La tendencia positiva que ha predominado en las mayores plazas de la región desde fines de 2003 —alimentada por una alta liquidez internacional— y que animó al equipo económico a preparar una nueva emisión de papeles en Unidades Indexadas (UI) para colocar en el mercado internacional, perdió fuerza en los últimos días después de que la Reserva Federal de Estados Unidos sugiriera que el aumento de los tipos de interés, que los mercados esperaban para el segundo semestre, puede ocurrir antes.
El eventual aumento de las tasas estadounidenses desembocaría en un retorno de los capitales extranjeros que en los últimos meses llegaron a los mercados emergentes en busca de una rentabilidad mayor que la ofrecida en Estados Unidos, donde los intereses se mantienen en el 1%.
"El Banco Central (de Estados Unidos) fue demasiado cauteloso con los intereses y acabó provocando un estrés innecesario al mercado al mostrar una situación más negativa de lo que estaba en ese momento", dijo a la agencia EFE el analista jefe del Banco Prósper, Gustavo Alcántara.
DECISION. Ante esta posibilidad la emisión uruguaya quedó en el congelador por sugerencia expresa de Merril Lynch y Bear Stearns, bancos de inversión estadounidenses contratados por al gobierno para colocar los títulos, dijeron a El País fuentes del gobierno.
En los sondeos efectuados por ambos bancos los potenciales compradores de los títulos exigieron tasas de interés mayores a las que el gobierno está dispuesto a pagar en este momento.
Muchos analistas habían advertido en las últimas semanas de que la fiesta de los países emergentes, que en el comienzo de 2004 hicieron abundantes emisiones de deuda animados por la bajada del riesgo país, acabaría cuando subiesen los intereses en EEUU, algo que aunque no ha sucedido todavía, ya preocupa a los inversores.
Pero Uruguay no está urgido por fondos frescos ya que sus necesidades de financiamiento de corto plazo están cubiertas por recursos prestados por los organismos internacionales, por lo que el equipo económico solo esta dispuesto a colocar deuda en la medida que considere que lo hará a costos ventajosos para el país.

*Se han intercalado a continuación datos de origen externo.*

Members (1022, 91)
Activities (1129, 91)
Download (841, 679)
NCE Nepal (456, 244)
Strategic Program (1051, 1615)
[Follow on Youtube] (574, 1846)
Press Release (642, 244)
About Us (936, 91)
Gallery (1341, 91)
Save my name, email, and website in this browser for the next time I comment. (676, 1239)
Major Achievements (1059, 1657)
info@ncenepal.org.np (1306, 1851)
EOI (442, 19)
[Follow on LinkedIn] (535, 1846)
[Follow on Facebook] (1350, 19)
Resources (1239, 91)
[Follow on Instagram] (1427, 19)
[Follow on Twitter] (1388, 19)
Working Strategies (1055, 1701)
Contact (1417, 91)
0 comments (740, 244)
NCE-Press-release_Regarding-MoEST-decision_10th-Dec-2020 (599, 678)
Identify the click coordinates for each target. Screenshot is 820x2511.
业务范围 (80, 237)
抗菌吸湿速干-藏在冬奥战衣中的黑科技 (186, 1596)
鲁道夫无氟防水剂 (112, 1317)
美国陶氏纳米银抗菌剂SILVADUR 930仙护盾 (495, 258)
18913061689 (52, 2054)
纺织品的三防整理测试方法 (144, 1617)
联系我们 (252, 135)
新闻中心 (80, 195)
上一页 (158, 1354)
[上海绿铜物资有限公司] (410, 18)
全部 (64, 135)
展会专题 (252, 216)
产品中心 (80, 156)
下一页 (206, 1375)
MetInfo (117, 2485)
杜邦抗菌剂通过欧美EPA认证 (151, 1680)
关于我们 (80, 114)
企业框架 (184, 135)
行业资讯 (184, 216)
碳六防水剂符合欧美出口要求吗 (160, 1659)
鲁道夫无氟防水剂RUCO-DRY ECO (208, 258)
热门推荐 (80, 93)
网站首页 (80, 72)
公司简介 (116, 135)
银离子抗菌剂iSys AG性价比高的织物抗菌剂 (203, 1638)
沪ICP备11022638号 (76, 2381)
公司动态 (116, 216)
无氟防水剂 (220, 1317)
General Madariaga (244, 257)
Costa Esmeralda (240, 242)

En virtud de ello, se decidió suspender la emisión a la espera de que los mercados consoliden una tendencia.
EVOLUCION. Los precios de los títulos de deuda pública uruguayos finalizaron enero con marcadas ganancias, a pesar de las bajas observadas en los últimos días como consecuencia de las declaraciones de la Fed.
Al cabo de enero los precios subieron promedialmente 400 puntos básicos, destacándose particularmente el avance observado en los bonos de referencia (2011, 2015 y 2033).
El riesgo país (medido a través del índice UBI) finalizó enero en los 572 pbs, luego de haber alcanzado un mínimo de 525 el 13 de enero, aunque 52 pbs más bajo que a fines de diciembre.
Alfie hoy en Oxford
El ministro de Economía, Isaac Alfie, presentará hoy la experiencia uruguaya en el canje de deuda en una conferencia en la Universidad de Oxford. La operación viene concitando el interés de académicos y operadores y Alfie explicará sus detalles, también ante el Foreing Office, la Cancillería británica, y en Canning House, biblioteca inglesa que alberga el Consejo Luso-Hispánico londinense.